Andrew, if CILIP and your councillors won't tell you, I will. You should stop the practice of re-cataloguing as should all your colleagues around the country. The course you are advertising and holding in Glasgow for cataloguing, in the name of CILIP, should not be for public librarians and there should be no public expenditure on it. If there is a problem with BDS, which, frankly I doubt, then your responsibility is to help them correct it-- not to spend public money in the way you appear to be

If managers of the public library service do not take upon themselves the mantle of financial responsibility, they are in no position to complain about civil servants or councillors who force them to seek random effiicency-- nor are they in a position to complain about 'cuts to the library service'

I'm sorry to spell this out in such a specific way-- but it is exactly the kind of thing that CILIP, MLA, DCMS and Mansion Polish Madge should be saying and should have been saying for a long time.

Posted by Perkins at September 13, 2007 8:58 AM

Comments

As a point of information:
I catalogue using Talisbase which contains BDS records. My impression from this is that BDS don't seem to always catalogue with the item in hand. The giveaway is that the pagination shown in the record is wrong. Often other details aren't quite right either. If anyone from BDS would care to comment, I'd be interested to know what they actually use.

Posted by: Owen Thomas at September 14, 2007 10:19 AM

Owen- in the absence of a response from BDS I might be able to offer something.


Publishers produce Advance Information Sheets (AI's) at several stages of the publishing process. These obviously contain the ISBN, title, author etc and as much bibliographic data as can sensibly be put. These AI's have two purposes- the first is to register on Neilsen Bookdata (British Books in Print) and all the other supplier various databases, the second- and more important, for a publisher, is to generate orders.


An AI therefore can contain important sales information at a stage of production when details like pagination can still be uncertain.

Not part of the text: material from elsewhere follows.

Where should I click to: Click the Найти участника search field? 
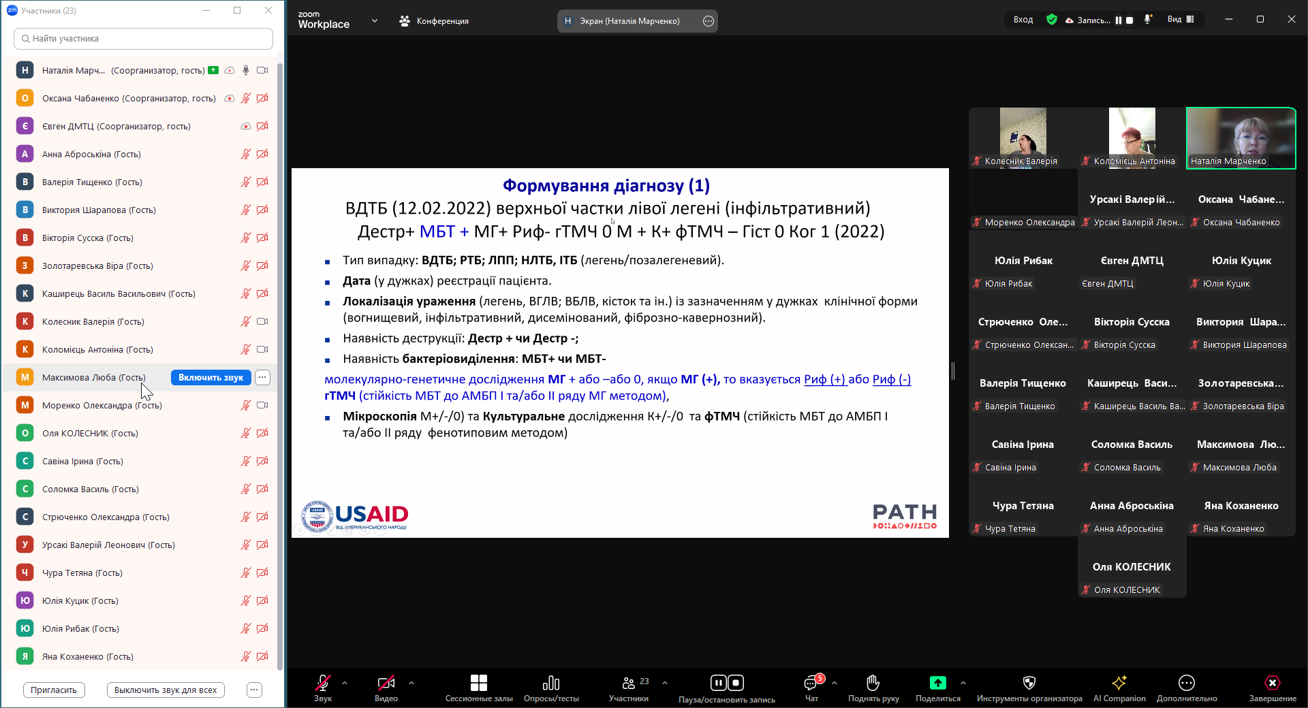[x=143, y=39]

Some publishing houses will correct fine detail right down to the last minute-- but there are many publishers, large and small, and for most, the orders are what counts and revising AI's is not a priority.

BDS don't know how accurate and sensible an AI is until they finally see a copy of the printed book. They and Neilsen will have tried to filter out obvious errors and recycle AI's that are uninformative, but that is why you can encounter the kind of error you describe. It doesn't originate from BDS, it comes from the process, I suspect.


It is not something an individual library auuthority (or retailer) can, by themselves, improve. Recataloguing in local library authorities is a waste of time and money and should be stopped. Moreover in a small way-- the combined insistence on accuracy- - by not allowing recataloguing- would strengthen the position of Neilsen and BDS when they are asking publishers to be more accurate (which I'm certain they do)


Posted by: Tim at September 15, 2007 9:01 AM

Tim, a small but important point. It is not 'recataloguing'- they do not throw away what they have and start from scratch.
It is improving records- and in this you are right, in so far as the suppliers of bibliographic data should be doing what they can to make the data as accurate as possible.
And catalogue checking is not all that is done- there is the addition of locally useful data- such as subject headings, links to other resources- and the creation of records for items that do not come with BDS data. If that could also be done at a national level, well and good.